(Items from a dataset)
+===+
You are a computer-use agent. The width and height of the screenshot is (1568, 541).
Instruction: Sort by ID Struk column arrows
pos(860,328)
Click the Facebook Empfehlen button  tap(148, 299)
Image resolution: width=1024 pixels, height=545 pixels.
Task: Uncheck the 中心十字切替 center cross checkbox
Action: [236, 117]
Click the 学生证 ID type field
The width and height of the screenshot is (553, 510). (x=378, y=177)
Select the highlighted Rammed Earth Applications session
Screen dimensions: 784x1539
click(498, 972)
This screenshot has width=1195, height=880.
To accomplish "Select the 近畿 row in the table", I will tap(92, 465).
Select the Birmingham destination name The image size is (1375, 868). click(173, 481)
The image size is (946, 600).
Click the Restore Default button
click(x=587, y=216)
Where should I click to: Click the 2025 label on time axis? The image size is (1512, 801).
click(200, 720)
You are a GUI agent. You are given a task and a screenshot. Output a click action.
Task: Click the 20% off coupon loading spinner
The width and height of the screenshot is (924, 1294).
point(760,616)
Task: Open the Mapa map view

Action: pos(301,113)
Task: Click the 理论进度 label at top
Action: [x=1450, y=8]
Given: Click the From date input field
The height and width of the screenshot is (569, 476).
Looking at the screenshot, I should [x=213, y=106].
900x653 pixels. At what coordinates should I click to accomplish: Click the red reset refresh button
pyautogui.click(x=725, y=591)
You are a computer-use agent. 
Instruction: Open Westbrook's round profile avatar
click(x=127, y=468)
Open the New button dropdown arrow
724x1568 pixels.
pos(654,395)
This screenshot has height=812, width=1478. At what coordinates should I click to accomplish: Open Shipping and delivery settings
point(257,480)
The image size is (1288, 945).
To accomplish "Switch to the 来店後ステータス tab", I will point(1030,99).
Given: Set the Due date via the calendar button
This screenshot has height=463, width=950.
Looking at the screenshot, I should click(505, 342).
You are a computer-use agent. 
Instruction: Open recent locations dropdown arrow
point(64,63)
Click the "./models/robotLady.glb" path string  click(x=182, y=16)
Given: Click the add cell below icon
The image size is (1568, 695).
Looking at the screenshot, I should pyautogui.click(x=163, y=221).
+===+
JOB - Edit the lines above by replacing "Restore Default" with "Reset to Default" and leaving everything else unchanged.

WRITTEN REPLY -
You are a computer-use agent. The width and height of the screenshot is (1568, 541).
Instruction: Sort by ID Struk column arrows
pos(860,328)
Click the Facebook Empfehlen button  tap(148, 299)
Image resolution: width=1024 pixels, height=545 pixels.
Task: Uncheck the 中心十字切替 center cross checkbox
Action: [236, 117]
Click the 学生证 ID type field
The width and height of the screenshot is (553, 510). (x=378, y=177)
Select the highlighted Rammed Earth Applications session
Screen dimensions: 784x1539
click(498, 972)
This screenshot has width=1195, height=880.
To accomplish "Select the 近畿 row in the table", I will tap(92, 465).
Select the Birmingham destination name The image size is (1375, 868). click(173, 481)
The image size is (946, 600).
Click the Reset to Default button
click(x=587, y=216)
Where should I click to: Click the 2025 label on time axis? The image size is (1512, 801).
click(200, 720)
You are a GUI agent. You are given a task and a screenshot. Output a click action.
Task: Click the 20% off coupon loading spinner
The width and height of the screenshot is (924, 1294).
point(760,616)
Task: Open the Mapa map view

Action: pos(301,113)
Task: Click the 理论进度 label at top
Action: [x=1450, y=8]
Given: Click the From date input field
The height and width of the screenshot is (569, 476).
Looking at the screenshot, I should [x=213, y=106].
900x653 pixels. At what coordinates should I click to accomplish: Click the red reset refresh button
pyautogui.click(x=725, y=591)
You are a computer-use agent. 
Instruction: Open Westbrook's round profile avatar
click(x=127, y=468)
Open the New button dropdown arrow
724x1568 pixels.
pos(654,395)
This screenshot has height=812, width=1478. At what coordinates should I click to accomplish: Open Shipping and delivery settings
point(257,480)
The image size is (1288, 945).
To accomplish "Switch to the 来店後ステータス tab", I will point(1030,99).
Given: Set the Due date via the calendar button
This screenshot has height=463, width=950.
Looking at the screenshot, I should click(505, 342).
You are a computer-use agent. 
Instruction: Open recent locations dropdown arrow
point(64,63)
Click the "./models/robotLady.glb" path string  click(x=182, y=16)
Given: Click the add cell below icon
The image size is (1568, 695).
Looking at the screenshot, I should pyautogui.click(x=163, y=221).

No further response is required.